Depois das filmagens, depois dos filmes, depois das imagens, a euforia do acto criativo desagua num magma de progressiva serenidade, sob a banda sonora de uma inaudível (mas hipersensível) radiação fóssil. O mundo revela-se/ desperta momentaneamente diante do olho (e do ouvido) do nosso cinematógrafo interior.
Em Devotional Cinema, Nathaniel Dorsky descreve o momento seminal em que, aos 9 anos de idade, descobriu o poder do cinema. Antes de invocar os filmes que o marcaram, o cineasta descreve situações em que se sentiu sob o efeito de uma “experiência pós-fílmica”. Para Dorsky, o poder do cinema manifestou-se, em primeiro lugar, através dos seus efeitos metabólicos, isto é, da maneira como a experiência fílmica se prolongou numa mundivisão psicofisiologicamente alterada. Sobre o pós-visionamento, feito mais tarde, de Viaggio in Italia (Viagem em Itália, 1954), conta o seguinte:
“Depois do filme, os espectadores desceram juntos no elevador que dava acesso à rua e eu reparei que todos estavam estranhamente disponíveis uns para os outros. Havia pessoas com lágrimas nos olhos. Normalmente, o tempo de uma viagem de elevador é um tempo ‘nulo’. Ora nos distraímos com números dos pisos que se vão alterando ora desviamos olhar uns dos outros, procurando escapar à intimidade da situação. Esperamos simplesmente que este tempo ‘nulo’ termine para podermos continuar com as nossas vidas. Mas, neste caso, após o filme, toda a gente estava completamente acessível e vulnerável, um grupo de estranhos olhava-se entre si dentro de um perímetro íntimo.”

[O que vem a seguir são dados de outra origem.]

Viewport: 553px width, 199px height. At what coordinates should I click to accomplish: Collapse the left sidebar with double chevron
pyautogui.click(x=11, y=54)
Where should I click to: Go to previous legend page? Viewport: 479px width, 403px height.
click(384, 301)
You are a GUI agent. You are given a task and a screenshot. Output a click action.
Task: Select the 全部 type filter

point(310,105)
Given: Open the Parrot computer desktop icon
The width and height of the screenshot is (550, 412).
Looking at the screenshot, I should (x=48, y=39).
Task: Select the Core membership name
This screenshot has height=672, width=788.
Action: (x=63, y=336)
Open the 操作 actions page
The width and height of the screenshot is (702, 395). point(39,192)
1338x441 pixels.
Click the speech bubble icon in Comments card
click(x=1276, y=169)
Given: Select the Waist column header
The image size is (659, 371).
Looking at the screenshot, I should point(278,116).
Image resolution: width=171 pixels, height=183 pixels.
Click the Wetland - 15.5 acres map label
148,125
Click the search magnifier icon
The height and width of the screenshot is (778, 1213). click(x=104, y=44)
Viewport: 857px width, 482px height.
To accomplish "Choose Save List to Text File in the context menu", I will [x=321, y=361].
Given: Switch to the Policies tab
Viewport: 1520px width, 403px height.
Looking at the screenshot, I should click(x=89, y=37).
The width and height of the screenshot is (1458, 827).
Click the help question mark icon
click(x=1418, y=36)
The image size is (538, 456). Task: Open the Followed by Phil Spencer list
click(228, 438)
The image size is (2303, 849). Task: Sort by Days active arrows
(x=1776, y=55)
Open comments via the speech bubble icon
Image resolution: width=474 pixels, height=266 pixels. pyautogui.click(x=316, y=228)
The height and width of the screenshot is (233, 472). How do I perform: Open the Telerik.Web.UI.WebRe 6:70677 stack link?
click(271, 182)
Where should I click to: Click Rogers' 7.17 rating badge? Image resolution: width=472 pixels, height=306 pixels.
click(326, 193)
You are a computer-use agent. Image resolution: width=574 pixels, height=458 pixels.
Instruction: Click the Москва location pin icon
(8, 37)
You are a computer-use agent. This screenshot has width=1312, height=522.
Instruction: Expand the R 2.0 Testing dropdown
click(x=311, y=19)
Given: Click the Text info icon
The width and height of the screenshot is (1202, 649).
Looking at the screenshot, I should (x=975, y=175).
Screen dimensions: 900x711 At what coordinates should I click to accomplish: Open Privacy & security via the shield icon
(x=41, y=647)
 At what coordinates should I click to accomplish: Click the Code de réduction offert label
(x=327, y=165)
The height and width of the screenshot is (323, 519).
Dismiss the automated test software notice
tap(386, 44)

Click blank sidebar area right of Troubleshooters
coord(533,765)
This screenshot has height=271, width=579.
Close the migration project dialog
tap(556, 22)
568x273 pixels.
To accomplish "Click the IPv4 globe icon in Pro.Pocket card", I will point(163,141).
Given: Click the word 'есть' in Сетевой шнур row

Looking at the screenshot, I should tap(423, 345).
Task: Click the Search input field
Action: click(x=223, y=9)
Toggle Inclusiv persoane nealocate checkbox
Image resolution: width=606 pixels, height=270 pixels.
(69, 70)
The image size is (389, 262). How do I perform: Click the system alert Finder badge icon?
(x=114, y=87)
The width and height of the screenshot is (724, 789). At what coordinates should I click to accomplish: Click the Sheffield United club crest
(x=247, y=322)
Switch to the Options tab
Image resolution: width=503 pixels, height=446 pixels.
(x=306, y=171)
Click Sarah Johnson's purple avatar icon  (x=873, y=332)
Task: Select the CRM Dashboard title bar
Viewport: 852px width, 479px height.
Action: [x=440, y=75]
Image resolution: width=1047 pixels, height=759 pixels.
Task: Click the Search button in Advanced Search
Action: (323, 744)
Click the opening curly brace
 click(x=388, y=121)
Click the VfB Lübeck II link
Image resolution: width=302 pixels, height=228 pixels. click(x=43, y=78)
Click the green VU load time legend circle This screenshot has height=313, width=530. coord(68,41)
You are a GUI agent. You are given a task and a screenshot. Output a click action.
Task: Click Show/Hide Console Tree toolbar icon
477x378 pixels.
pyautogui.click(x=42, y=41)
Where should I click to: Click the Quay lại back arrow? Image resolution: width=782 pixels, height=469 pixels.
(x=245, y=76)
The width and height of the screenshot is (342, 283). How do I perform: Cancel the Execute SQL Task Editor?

Nas páginas seguintes desse belo livro, Dorsky tenta argumentar que o cinema que lhe interessa (nos filmes que vê e, presumivelmente, nos que deseja fazer) é capaz de produzir um efeito “curativo”, semelhante a uma experiência religiosa. No entanto, o autor não volta a focar a especificidade da esfera íntima e fugaz em que o efeito “pós-fílmico” ocorre. O elevador, enquanto espaço-tempo de comunhão transcendental, metaforiza assim uma ante(e pós)câmara ascensional até à sala de projecção e, simultaneamente, uma forma descente de retorno à realidade – um entretanto, uma deslocação mística e material entre o céu e a terra, uma queda com a duração de um fósforo, na qual se escuta o murmúrio de uma alteração profunda, enfim, um cenário de alteridade radical.
A viagem “no elevador” após a experiência fílmica demarca o espaço de tempo em que a nossa subjectividade humana se confunde com a objectiva maquinal da câmara de filmar, confusão na qual objectos e sujeitos habitam (voltam a habitar?) em reciprocidade. Ali, após o filme, o Eu transforma-se em Nós; o diálogo devém canto mudo e o movimento vertical suspende o trânsito horizontal e o tempo cronológico do mundo. Vive-se em cumplicidade uma experiência alternativa (um intervalo) da realidade física, sem a concorrência da racionalidade ou de um código (uma conduta) exterior.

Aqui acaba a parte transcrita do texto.